Scraping webpages like Allmusic for data

Hello everyone

I created my first advanced macro for scraping Allmusic for certain data and then add it to a markdown file saved in Obsidian. I am trying to create a database in Obsidian, and wan't to easily grab data from music and movie webpages. So first off is Allmusic and this one is done by the help and inspiration of JMichaelTX's example "Extract Data from Web Page and Display".

I post it here:
Extract Allmusic.kmmacros (8.5 KB)

If we take an example like: Ghost Song - Cécile McLorin Salvant | Songs, Reviews, Credits | AllMusic, the Macro will then scrape the site for album title, year, artist, genre, styles, duration and finally cover (and this is where I need some guidance). Unfortunately, I can't seem to manage to grab images and add as a variable. Any help would be appreciated!

This is where the image file comes in:

1 Like

Hi @Kullenej - welcome to the KM forum!

I can’t help much, but I can say that KM variables are able to hold only text, so your attempt to store an image in a variable will never work.

From the KM wiki: “Variables contain only plain, un-styled, text

I think you’ll find that named clipboards can store images.

I’ve never used named clipboards but if you search this forum I’m sure you’ll find something relevant.

Thank you so much! Makes sense - I will look into that.

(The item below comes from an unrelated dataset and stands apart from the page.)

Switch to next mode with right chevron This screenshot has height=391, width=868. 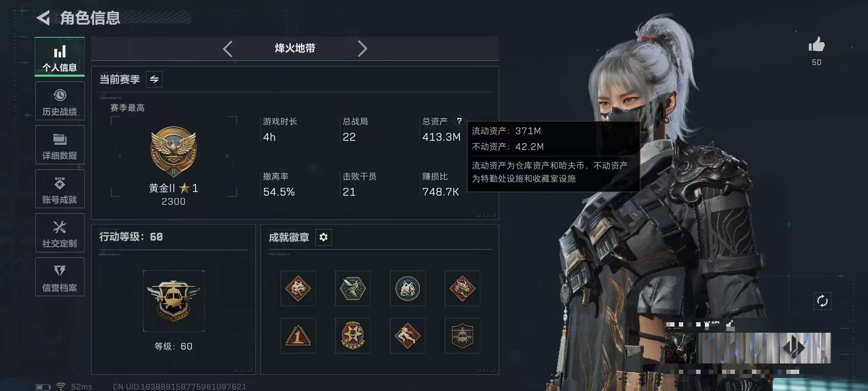tap(362, 49)
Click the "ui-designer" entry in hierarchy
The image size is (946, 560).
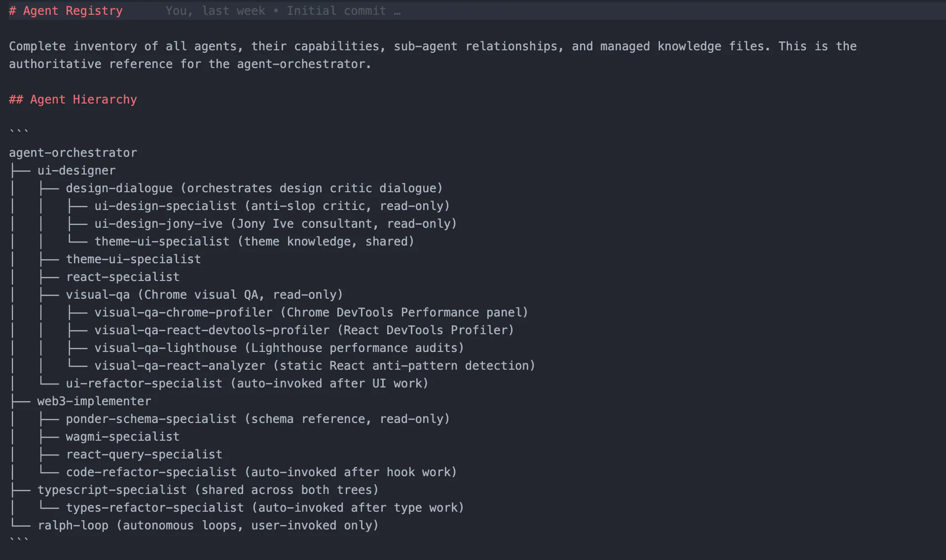click(x=76, y=171)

Thank you again @tiffle! I managed to use named clipboards instead, but what I need some help with now is how to grab an image from the html. I tried copying the path in the console and also tried with xpath - nothing works. Does anyone know something about this?

1 Like

Well @Kullenej I've done a fair bit of web scraping with KM in my time, so maybe this will help.

Once you've got the path of the cover image into a variable - your example would be this:

https://rovimusic.rovicorp.com/image.jpg?c=2J_XvcH2by9tIU46jQCxmCpQg_7iAU1wjqLgK_xGXts=&f=4

You need to use the KM Get a URL action and load the image into a clipboard. Here's the example for you:

image

Notice that I've split the image path into the URL and the Parameter for this KM action. You can try to put the whole path into the URL instead as that might work too and also make it slightly easier to use the KM action. I've also specified the system clipboard - well you can use a named clipboard too.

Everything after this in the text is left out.